Œuvre d’histoire? Non... Dans son préambule à la traduction française d’Un fils perdu, publiée cette année, le romancier l’affirme: son seul souhait, que son récit cesse enfin d’être d’actualité. 

Sacha Filipenko, en décrivant l’inertie autocratique de son pays, la Biélorussie, n’a pas fait preuve non plus d’un talent de visionnaire. Il a traduit en mots et en fiction la réalité du «petit voisin» de la Russie, bloqué dans une faille temporelle depuis son indépendance, au début des années 1990. L’histoire de Francysk, le protagoniste, est fictive; le pays et la temporalité statufiée dans lesquels elle s’inscrit sont bien réels, le sont toujours. Il fallut les événements de 2020, d’énièmes élections truquées et des manifestations monstres dans tout le pays, réprimées dans le sang, puis un statu-quo de terreur, pour que l’Europe entrouvre seulement les yeux.

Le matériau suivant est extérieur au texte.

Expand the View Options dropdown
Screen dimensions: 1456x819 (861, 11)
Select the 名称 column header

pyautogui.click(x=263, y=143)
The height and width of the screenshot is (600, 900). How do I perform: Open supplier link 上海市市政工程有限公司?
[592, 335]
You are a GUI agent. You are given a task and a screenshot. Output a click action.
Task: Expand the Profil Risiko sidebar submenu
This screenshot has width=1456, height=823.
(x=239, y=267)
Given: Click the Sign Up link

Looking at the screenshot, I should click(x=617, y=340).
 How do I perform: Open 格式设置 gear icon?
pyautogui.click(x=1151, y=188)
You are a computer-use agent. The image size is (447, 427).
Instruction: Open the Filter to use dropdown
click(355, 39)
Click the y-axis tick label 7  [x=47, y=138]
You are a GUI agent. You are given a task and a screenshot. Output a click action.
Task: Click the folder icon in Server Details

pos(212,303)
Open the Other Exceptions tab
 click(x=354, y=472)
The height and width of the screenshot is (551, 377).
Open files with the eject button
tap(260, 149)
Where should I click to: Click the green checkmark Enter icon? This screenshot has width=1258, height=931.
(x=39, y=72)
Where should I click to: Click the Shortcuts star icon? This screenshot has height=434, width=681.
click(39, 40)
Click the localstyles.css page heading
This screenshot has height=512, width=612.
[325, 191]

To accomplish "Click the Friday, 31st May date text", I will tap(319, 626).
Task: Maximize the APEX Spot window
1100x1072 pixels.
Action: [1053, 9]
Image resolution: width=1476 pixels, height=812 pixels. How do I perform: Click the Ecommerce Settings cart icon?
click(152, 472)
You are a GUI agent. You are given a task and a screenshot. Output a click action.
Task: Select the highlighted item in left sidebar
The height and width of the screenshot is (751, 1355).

Goodbye, Lenin! sans subterfuge

Le récit débute en 1999. Francysk a seize ans, une petite amie, des copains de lycée, il étudie la musique et s’inquiète de ne pas être reçu à son examen final. Alors qu’il se rend à un concert en plein air pour fêter la fin d’année, une averse éclate. Un mouvement de foule, une dantesque bousculade, se déclenche dans un tunnel du métro où tout le monde se réfugie et se retrouve piégé par les grilles restées closes. «Des milliers de personnes se ruaient droit sur lui. Du sud, du nord, de la droite, de la gauche. Comme si tous les oiseaux migrateurs du monde venaient se rassembler là.» Cette scène, tout en chairs et en os écrabouillés, saisissante, est digne d’un tableau de Jérôme Bosch, et scinde le roman en deux. «Chaque fois c’était le même son étouffé, caractéristique: comme une bulle de cellophane qu’on eût crevée.» Francysk tombe dans un profond coma, des centaines de personnes sont tuées. Le journal expliquera que «la cause de la catastrophe est une pluie violente... ayant éclaté au mauvais moment...»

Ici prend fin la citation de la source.